◆ ACTIVITY 1
List every file name that appears in the issue comment below.
◆ ACTIVITY 2
According to the issue comment below, how many images were in the writer's training set and how many were in the validation set?

[Opening EXTRACT PROVIDED section]

Closed ghost closed 5 years ago

ghost commented 5 years ago

Hi, hftsai

Thank you for your previous reply. I have some questions about make own training data and train.

  1. I have tried to make my own dataset using imageJ. First, I used LOCI plugin to create cell roi map from raw cell image. Then I used "preprocess_data.py" to change the colored into gray scale 8 bit image. At last I had "raw.tif", "labeled.png", "instances_ids.png" to train and test, but I found that in your training folder there have "feature_0.png", 'feature_1.png'. What are the effects of these two pictures? Is it helpful for training? Because you don't seem to mention this part.

  2. Do you use preprocess_data.py for the picture label? Because I found in line 35 and 36. Do you seem to gradually increase the gray scale level of different cell individuals? Because my cell count is very small at the beginning. This caused the mask of my cell image to be quite dark. Almost consistent with the color of the background. Will I change "id_counter" in line 31 can helpful to train?

  3. My model accuracy was not good. Is it possible that I use "mask_rcnn_coco.h5" as a weight not good? , or I guessed it may be because my train has only 10 images and val has 5 images and I halved all epochs. Because I just want to try training before the cells grow. The process images of cell growth will be trained later. Do you have any good suggestions?

image_id_1 This is my raw image.

[Closing EXTRACT PROVIDED section]
[Opening LISTED ENTRIES section]

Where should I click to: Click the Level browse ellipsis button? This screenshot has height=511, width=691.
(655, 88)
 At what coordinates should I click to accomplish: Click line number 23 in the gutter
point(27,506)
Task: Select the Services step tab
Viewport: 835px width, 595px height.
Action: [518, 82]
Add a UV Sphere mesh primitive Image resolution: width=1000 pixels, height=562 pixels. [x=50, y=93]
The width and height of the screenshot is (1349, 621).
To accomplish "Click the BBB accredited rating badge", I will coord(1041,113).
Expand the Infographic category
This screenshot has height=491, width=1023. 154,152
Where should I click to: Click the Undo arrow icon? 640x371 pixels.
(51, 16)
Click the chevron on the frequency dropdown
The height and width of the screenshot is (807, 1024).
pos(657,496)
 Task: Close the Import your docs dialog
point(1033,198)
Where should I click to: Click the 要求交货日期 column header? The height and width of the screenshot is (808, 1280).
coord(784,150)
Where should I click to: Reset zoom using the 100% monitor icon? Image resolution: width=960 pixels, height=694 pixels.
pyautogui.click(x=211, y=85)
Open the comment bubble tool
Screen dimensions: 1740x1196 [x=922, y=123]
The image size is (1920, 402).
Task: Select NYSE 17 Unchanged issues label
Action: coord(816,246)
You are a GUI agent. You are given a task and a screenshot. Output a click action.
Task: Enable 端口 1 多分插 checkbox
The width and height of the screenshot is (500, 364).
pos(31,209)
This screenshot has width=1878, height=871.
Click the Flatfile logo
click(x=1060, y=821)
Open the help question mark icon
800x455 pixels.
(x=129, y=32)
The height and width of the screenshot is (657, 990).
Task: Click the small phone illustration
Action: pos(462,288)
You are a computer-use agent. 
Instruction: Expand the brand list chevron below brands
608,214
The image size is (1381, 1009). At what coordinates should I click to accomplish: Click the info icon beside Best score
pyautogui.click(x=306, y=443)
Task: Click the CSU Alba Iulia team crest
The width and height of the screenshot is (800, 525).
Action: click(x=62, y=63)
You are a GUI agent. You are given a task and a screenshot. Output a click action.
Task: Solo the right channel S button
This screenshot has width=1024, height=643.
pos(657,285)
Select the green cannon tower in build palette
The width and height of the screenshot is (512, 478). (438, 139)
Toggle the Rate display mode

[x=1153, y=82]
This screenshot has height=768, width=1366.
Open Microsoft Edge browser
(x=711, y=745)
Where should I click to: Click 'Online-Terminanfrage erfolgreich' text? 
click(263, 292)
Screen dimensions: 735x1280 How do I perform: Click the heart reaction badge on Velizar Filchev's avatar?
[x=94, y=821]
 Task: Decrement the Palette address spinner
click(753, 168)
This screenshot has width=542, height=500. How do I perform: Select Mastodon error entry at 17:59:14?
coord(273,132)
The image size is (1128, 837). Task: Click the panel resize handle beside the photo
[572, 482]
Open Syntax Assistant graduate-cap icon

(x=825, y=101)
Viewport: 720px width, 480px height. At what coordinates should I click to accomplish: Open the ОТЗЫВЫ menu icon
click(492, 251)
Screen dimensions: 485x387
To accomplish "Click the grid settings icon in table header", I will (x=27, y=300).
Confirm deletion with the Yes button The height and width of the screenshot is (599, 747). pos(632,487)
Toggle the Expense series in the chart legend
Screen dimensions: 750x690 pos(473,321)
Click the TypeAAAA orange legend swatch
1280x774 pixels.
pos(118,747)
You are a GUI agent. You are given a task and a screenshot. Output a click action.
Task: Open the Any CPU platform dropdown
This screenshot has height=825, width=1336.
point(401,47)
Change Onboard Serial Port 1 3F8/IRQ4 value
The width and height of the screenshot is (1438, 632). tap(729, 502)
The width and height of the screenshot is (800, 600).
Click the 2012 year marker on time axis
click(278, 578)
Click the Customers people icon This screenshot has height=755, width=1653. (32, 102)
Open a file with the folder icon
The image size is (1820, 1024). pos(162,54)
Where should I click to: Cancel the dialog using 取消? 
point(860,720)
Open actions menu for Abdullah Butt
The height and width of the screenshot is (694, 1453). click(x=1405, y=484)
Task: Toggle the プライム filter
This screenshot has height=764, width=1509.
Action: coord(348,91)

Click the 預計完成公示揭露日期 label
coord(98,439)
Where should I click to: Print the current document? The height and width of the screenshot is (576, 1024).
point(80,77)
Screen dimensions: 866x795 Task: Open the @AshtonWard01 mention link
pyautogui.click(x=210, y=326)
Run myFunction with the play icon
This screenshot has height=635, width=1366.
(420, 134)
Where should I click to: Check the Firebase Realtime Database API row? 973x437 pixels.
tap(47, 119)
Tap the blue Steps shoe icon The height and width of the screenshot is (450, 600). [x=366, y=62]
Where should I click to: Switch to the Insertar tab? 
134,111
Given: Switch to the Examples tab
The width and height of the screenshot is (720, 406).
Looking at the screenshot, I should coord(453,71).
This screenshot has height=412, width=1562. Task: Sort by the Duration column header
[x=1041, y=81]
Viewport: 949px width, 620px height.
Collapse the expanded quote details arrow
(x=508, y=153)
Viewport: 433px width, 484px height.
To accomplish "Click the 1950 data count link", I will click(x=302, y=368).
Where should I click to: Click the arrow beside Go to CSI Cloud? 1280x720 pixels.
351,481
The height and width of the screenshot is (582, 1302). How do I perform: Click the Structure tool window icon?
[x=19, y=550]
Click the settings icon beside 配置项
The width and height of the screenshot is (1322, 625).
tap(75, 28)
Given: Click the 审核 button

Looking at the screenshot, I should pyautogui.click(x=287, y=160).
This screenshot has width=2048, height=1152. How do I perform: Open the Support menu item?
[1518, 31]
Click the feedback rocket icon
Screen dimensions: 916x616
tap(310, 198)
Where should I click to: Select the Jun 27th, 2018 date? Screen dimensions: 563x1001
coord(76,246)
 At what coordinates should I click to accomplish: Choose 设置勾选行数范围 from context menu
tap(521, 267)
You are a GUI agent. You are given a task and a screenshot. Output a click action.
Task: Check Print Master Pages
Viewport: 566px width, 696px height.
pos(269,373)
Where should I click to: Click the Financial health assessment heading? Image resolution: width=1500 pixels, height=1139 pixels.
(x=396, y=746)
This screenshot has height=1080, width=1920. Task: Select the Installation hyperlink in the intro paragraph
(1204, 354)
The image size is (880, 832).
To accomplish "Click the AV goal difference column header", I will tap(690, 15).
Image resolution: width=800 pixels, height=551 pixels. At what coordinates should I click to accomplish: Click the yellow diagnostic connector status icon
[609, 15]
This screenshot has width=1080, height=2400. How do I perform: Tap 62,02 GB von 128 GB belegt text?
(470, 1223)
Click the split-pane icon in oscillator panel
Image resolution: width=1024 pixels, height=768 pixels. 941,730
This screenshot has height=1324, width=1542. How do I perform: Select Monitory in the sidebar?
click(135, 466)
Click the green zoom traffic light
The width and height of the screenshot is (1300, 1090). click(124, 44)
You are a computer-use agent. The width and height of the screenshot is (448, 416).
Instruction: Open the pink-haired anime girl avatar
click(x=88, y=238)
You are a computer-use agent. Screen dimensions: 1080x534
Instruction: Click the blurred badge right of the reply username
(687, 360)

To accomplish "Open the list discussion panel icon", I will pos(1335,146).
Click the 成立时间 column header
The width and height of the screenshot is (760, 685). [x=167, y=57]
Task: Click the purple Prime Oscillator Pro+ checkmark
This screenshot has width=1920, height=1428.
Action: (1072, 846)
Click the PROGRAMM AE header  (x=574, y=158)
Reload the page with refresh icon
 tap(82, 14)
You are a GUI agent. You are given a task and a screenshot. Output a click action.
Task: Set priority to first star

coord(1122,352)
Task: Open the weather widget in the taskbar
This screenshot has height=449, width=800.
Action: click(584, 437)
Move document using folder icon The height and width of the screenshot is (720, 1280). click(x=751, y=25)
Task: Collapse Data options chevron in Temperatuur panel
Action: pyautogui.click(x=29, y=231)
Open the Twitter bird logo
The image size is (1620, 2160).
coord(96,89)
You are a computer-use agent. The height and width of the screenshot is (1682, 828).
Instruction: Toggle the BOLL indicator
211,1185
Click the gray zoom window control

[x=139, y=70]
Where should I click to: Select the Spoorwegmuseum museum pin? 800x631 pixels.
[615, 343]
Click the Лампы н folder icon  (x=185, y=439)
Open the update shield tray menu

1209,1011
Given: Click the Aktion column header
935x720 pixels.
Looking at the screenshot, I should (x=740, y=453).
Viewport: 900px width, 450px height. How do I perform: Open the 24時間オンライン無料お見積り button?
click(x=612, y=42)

[Closing LISTED ENTRIES section]

◆ EXERCISE ANSWER 1
preprocess_data.py
raw.tif
labeled.png
instances_ids.png
feature_0.png
feature_1.png
mask_rcnn_coco.h5

◆ EXERCISE ANSWER 2
The training set had 10 images and the validation set had 5.